Mobile advertising revenue continues to grow, but the surge in intrusive and malicious creatives has eroded user trust. AppHarbr’s new Index provides the first data‑driven snapshot of how ad networks perform on safety, user experience, and compliance, using real in‑app traffic rather than self‑reported claims. By analyzing 25 billion ads across 500 apps, the report uncovers systemic weaknesses that traditional metrics like eCPM overlook, highlighting the need for publishers to prioritize quality as a core KPI.

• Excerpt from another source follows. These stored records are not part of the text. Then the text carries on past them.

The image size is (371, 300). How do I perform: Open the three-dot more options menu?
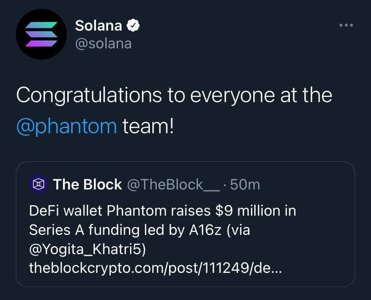pos(346,25)
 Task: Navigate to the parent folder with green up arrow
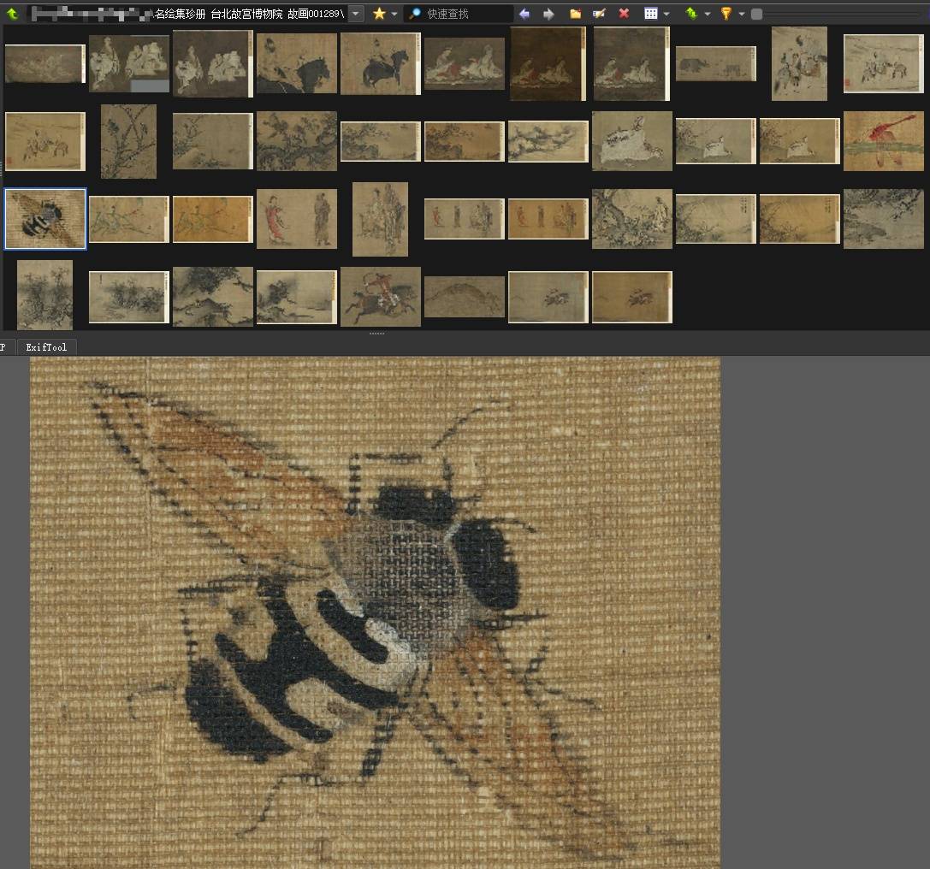12,13
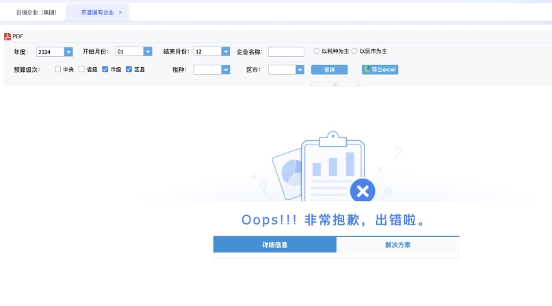Click the clipboard chart illustration
Screen dimensions: 552x306
pyautogui.click(x=333, y=164)
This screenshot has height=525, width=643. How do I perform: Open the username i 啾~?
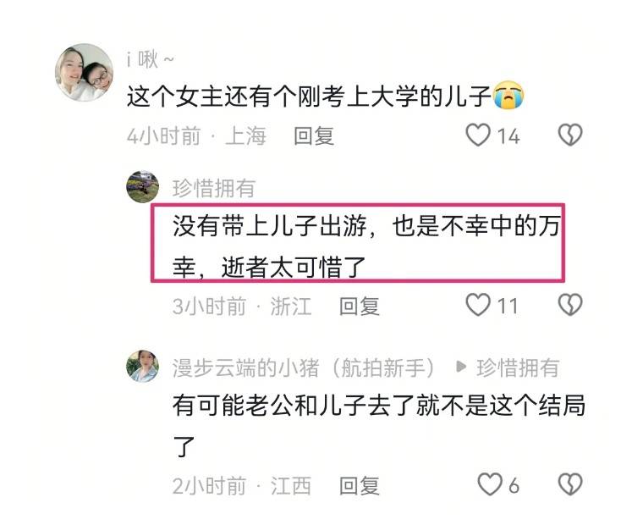[150, 59]
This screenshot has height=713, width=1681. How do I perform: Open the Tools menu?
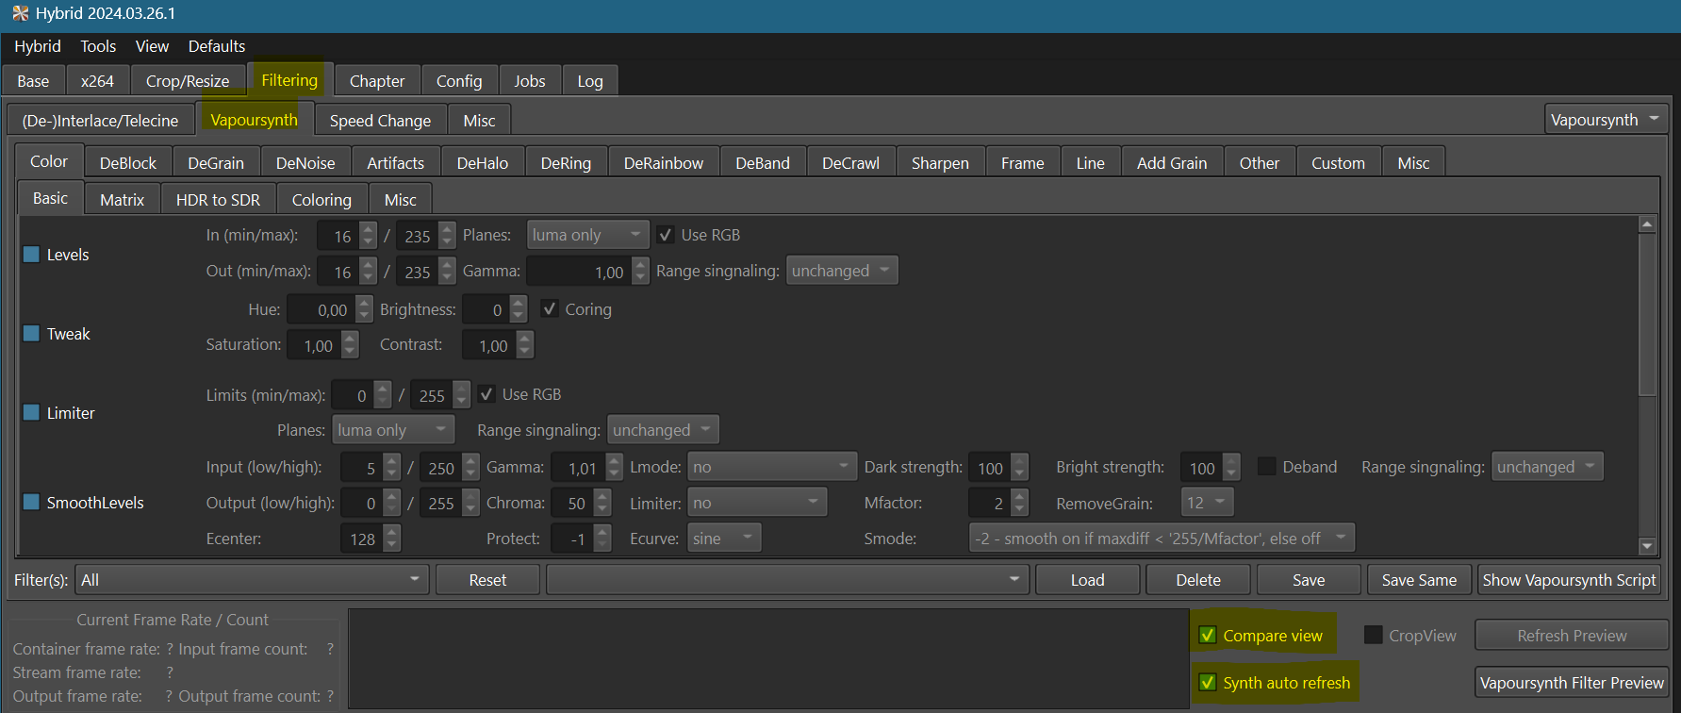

The findings reveal stark disparities: 50 % of global ad networks fail baseline safety standards, and iOS environments suffer nearly three times the malicious ad exposure of Android. Moreover, ad‑skippability standards are universally breached, with many ads stretching from the promised 15‑30 seconds to 60‑80 seconds, inflating user frustration and churn. For monetisation teams, these insights shift the evaluation framework toward safety‑adjusted eCPM, where the cost of poor‑quality ads—lost users, brand damage, and increased support costs—must be factored into revenue calculations.

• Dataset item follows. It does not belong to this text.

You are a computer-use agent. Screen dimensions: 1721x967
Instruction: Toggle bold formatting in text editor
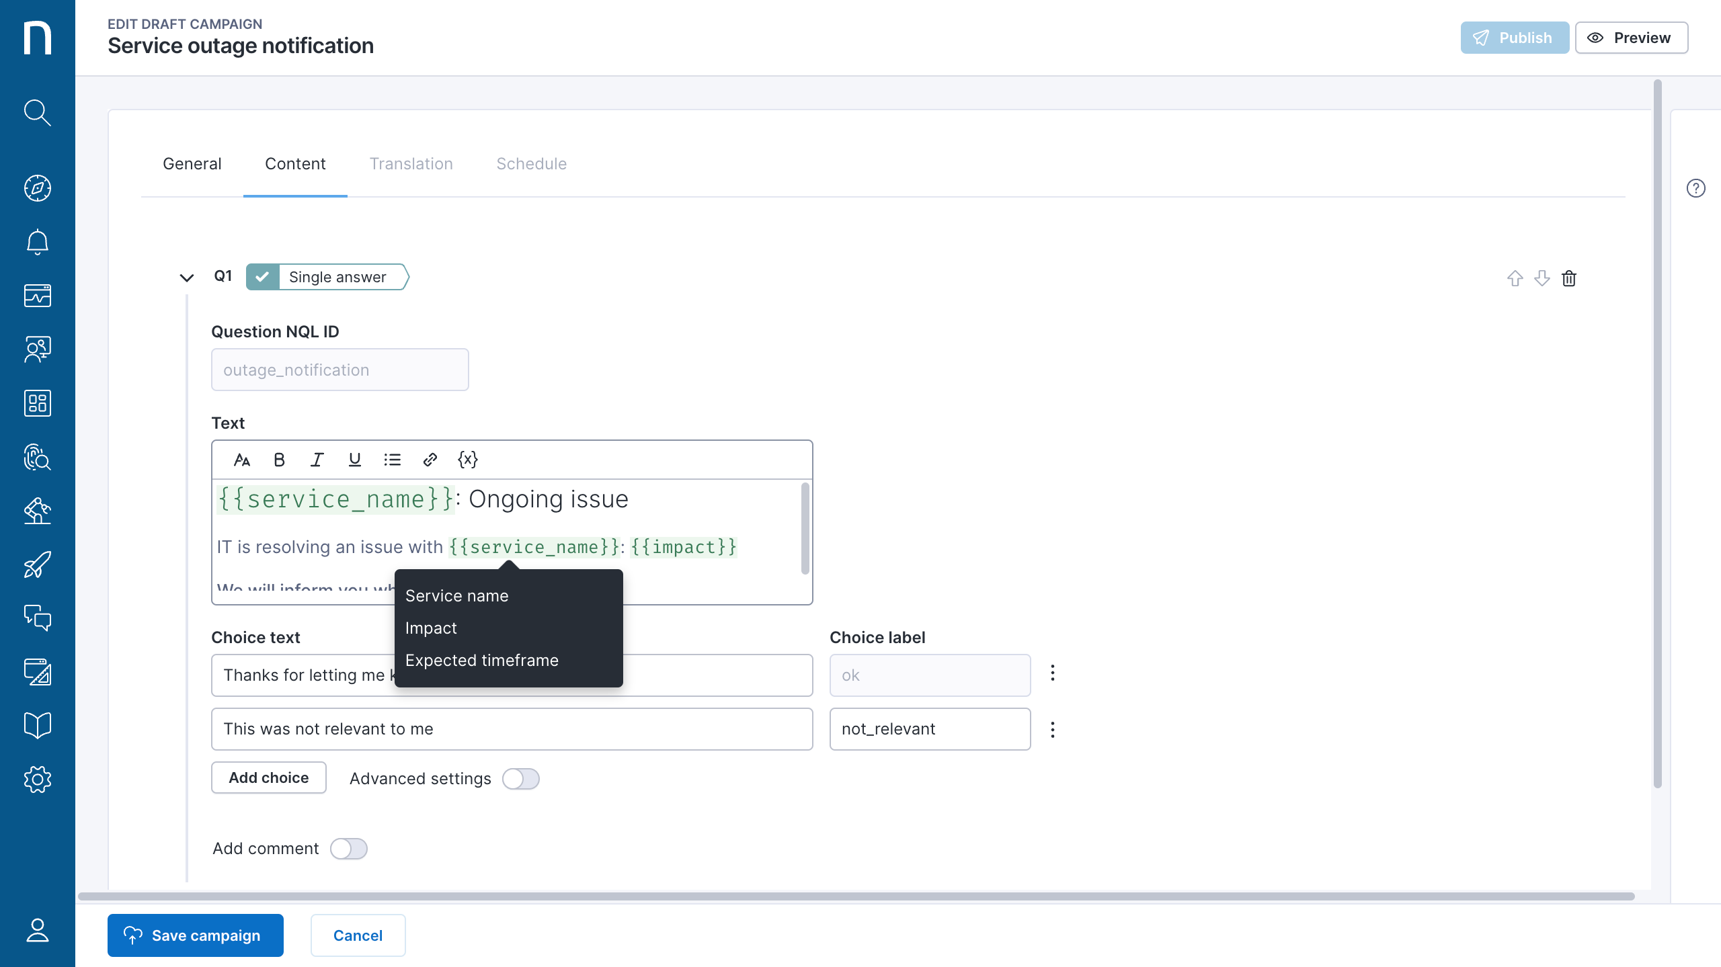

Strategically, the Index spotlights leaders such as Meta, AppLovin, and ironSource in gaming, and Meta, The Trade Desk, and TripleLift across broader apps, indicating that networks leveraging header‑bidding SDKs tend to deliver cleaner inventories. Publishers can use this data to renegotiate contracts, adopt stricter mediation layers, and integrate real‑time monitoring tools like AppHarbr’s platform. As the industry leans into transparent, safety‑first ad ecosystems, early adopters of quality‑centric measurement will likely capture higher user retention and premium ad rates.